> **Task description**
The records below must be reproduced exactly. Strip out the pictures.

::::::::

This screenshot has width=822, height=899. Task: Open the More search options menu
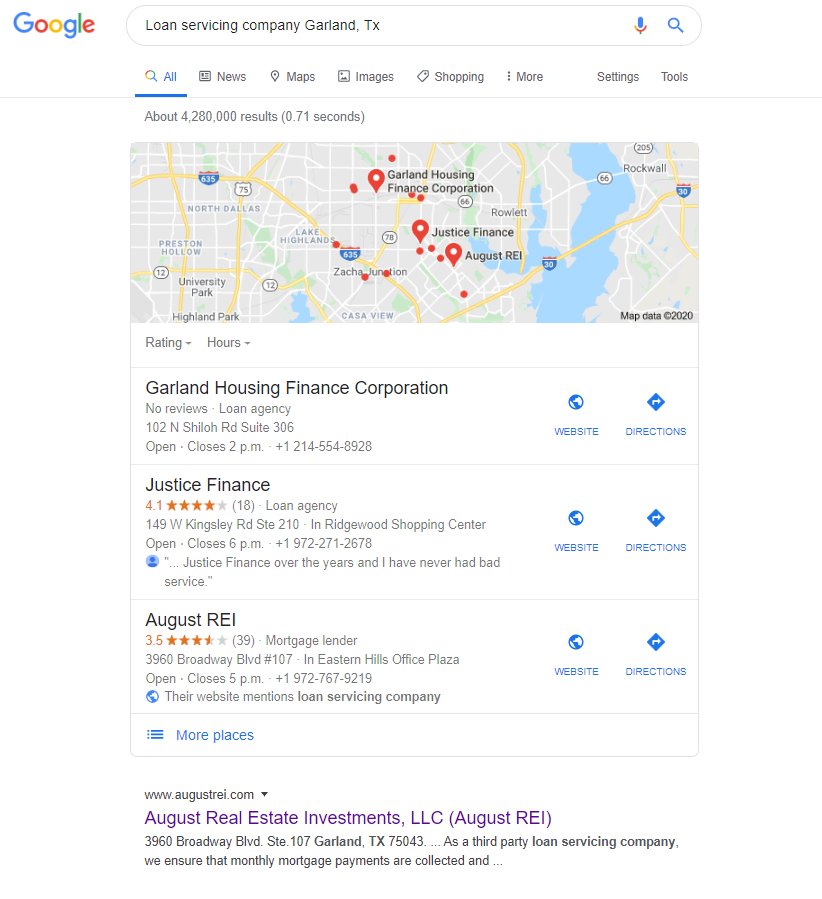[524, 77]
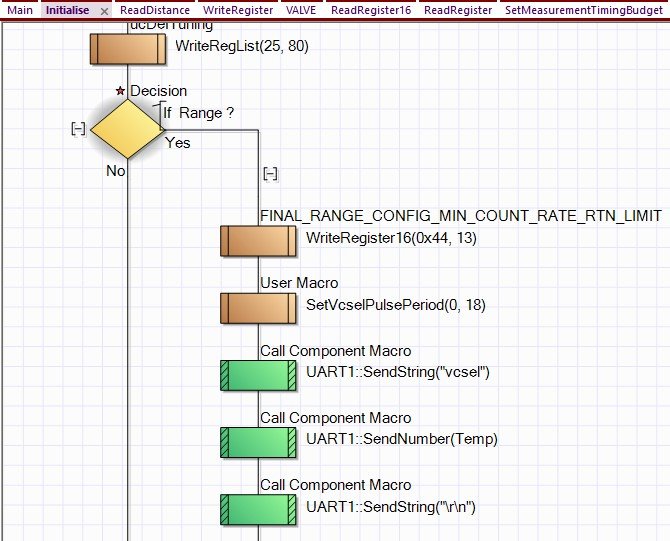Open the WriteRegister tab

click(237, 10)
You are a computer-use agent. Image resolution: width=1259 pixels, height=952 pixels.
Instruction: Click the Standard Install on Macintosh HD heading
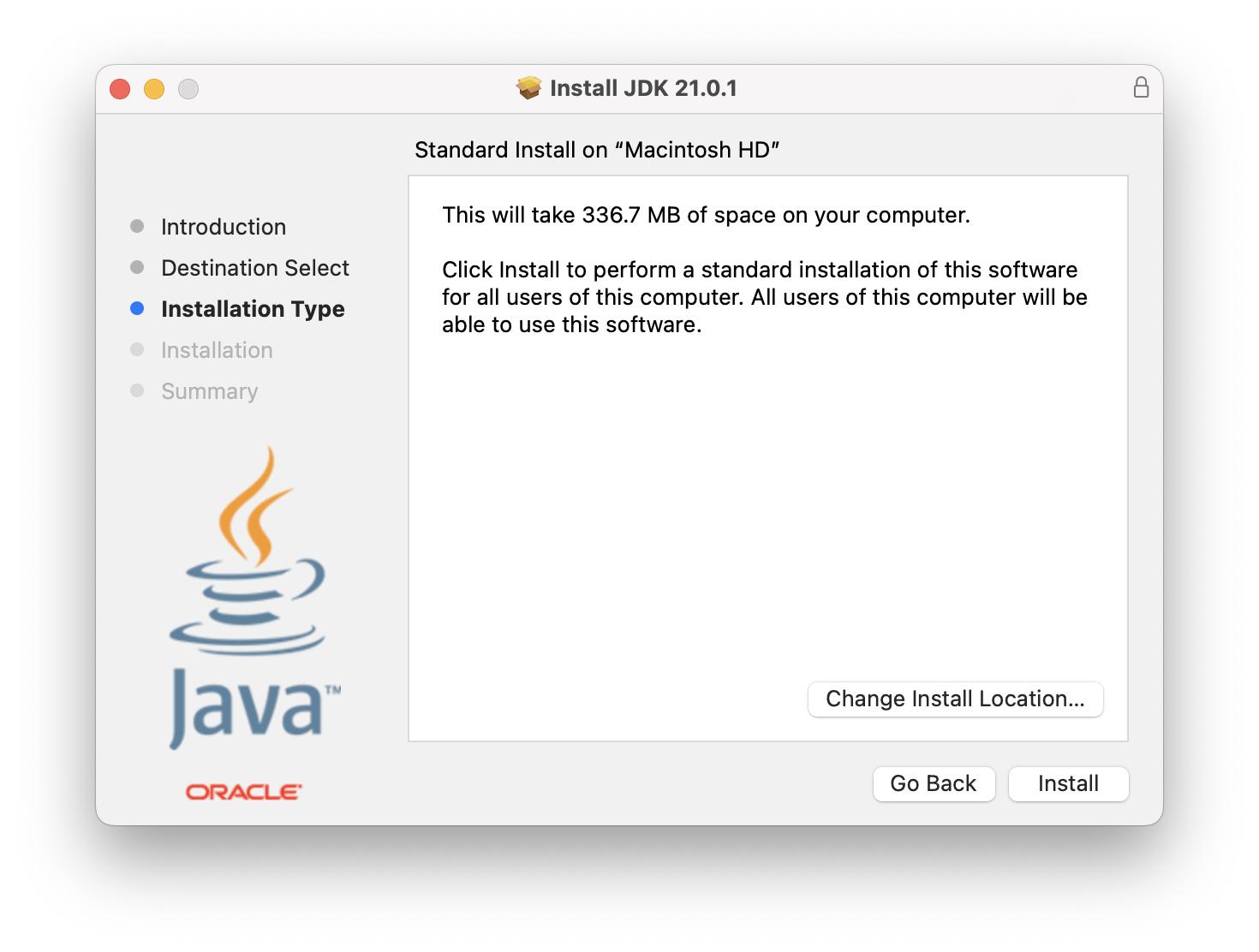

::::::::

> **Answer to the problem**
This screenshot has width=822, height=899. Task: Open the More search options menu
[524, 77]
Open the WriteRegister tab

click(237, 10)
You are a computer-use agent. Image resolution: width=1259 pixels, height=952 pixels.
Instruction: Click the Standard Install on Macintosh HD heading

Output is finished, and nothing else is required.